#1 Always Tell Someone Where You Are Going
In the film, Aaron runs into trouble in a way that could happen to anyone. Where he made his near fatal mistake was in not letting anyone know where he was going. Had he mentioned to someone where he was going and how long he was going to be, 127 hours could have been less than 48 hours and he might still have much of his arm! It is imperative that you notify someone of your hiking, canyoneering or mountaineering plans before you head out with a deadline as to when they should hear back from you. Rangers will not go looking for you even if you checked in before your hike. It is your responsibility to contact a friend or family member of your plans to ensure a rescue party will be sent if you fail to report in to them.
#2 Always Be Prepared
Aaron was short on water and food because he only planned to be out on Blue John Canyon for about 4 hours or less. He quickly had to ration his minimal food and water minimizing his odds of survival. When going out even on a day hike, always take at least double the water you think you will need and extra food. You never know if a simple hike can turn into a survival situation. A wrong turn that gets you lost or an accident like Aaron’s can make 4 hours, 5 days and you want to ensure you have enough food and water to wait out a rescue party if necessary.
#3 Don’t Go Alone
Some people are used to their routes and feel confident enough to hit a trail on their own, but it is not advisable especially for a new undiscovered route. Had Aaron gone with a partner, there may have been a chance that one would not have been stuck and could have gone to get help for the other. You never know what kind of situation you are going to run into, particularly if you are heading to a remote area that is barely traversed nor maintained like Blue John Canyon.

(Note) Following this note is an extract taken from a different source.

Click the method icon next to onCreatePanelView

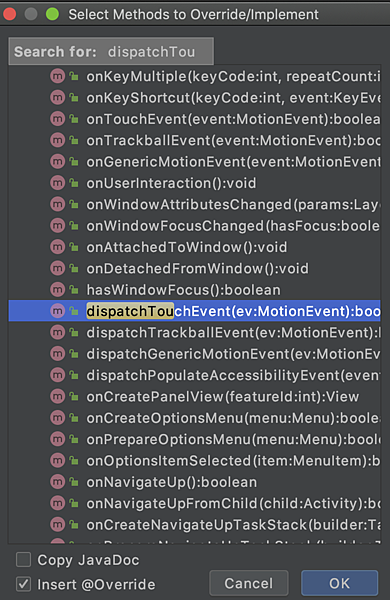point(58,396)
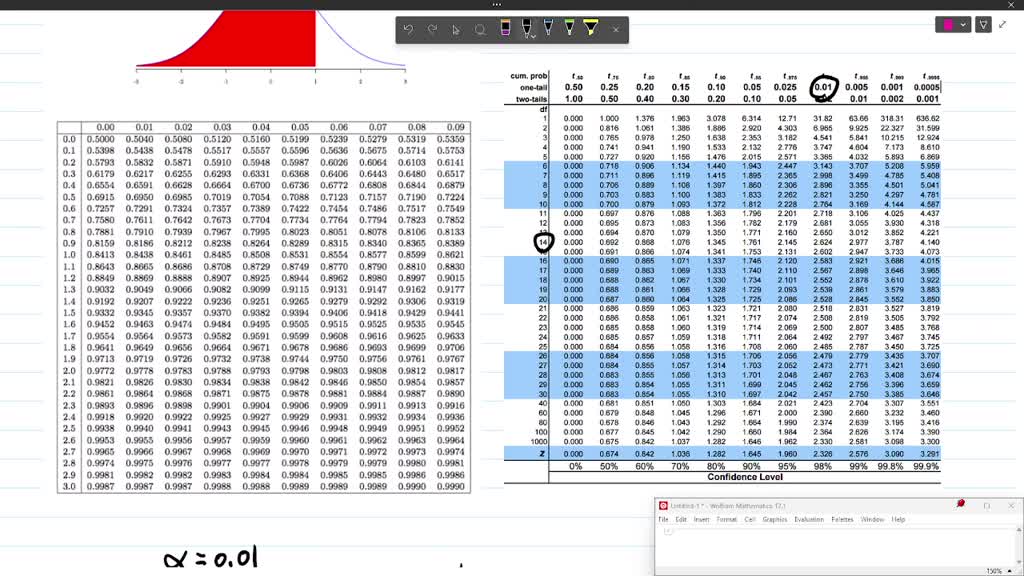The width and height of the screenshot is (1024, 576).
Task: Open the pen color dropdown chevron
Action: pyautogui.click(x=963, y=24)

If you must go at it alone, then please refer to #1 above and tell someone where you are going.
#4 Always Carry a Basic Survival Kit
In the movie, Aaron was low on items in his backpack that could have helped him in his situation. Although I don’t believe a survival kit would have been much help either, other situations would definitely benefit from having one. Basic things include a compass with an actual map even if you carry a GPS. You never know when you might run out of battery. A good swiss army knife never goes out of style on any type of trip. An item that would be very helpful, more so in cold environments would be the emergency blanket. It folds up nicely in your pack as to not take up too much space so there is no excuse not to have one in your kit. A small first aid kit at least would be optimal. Other useful items to keep in a kit include a whistle, signaling mirror, and matches with fire starter. Lastly water purification tablets are always handy in case suitable water becomes scarce. These should be in everyone’s bag at all times whether you are going out for a quick hike or several days. They are essential to survival in the event of an emergency.
What other rules do you abide by when hiking?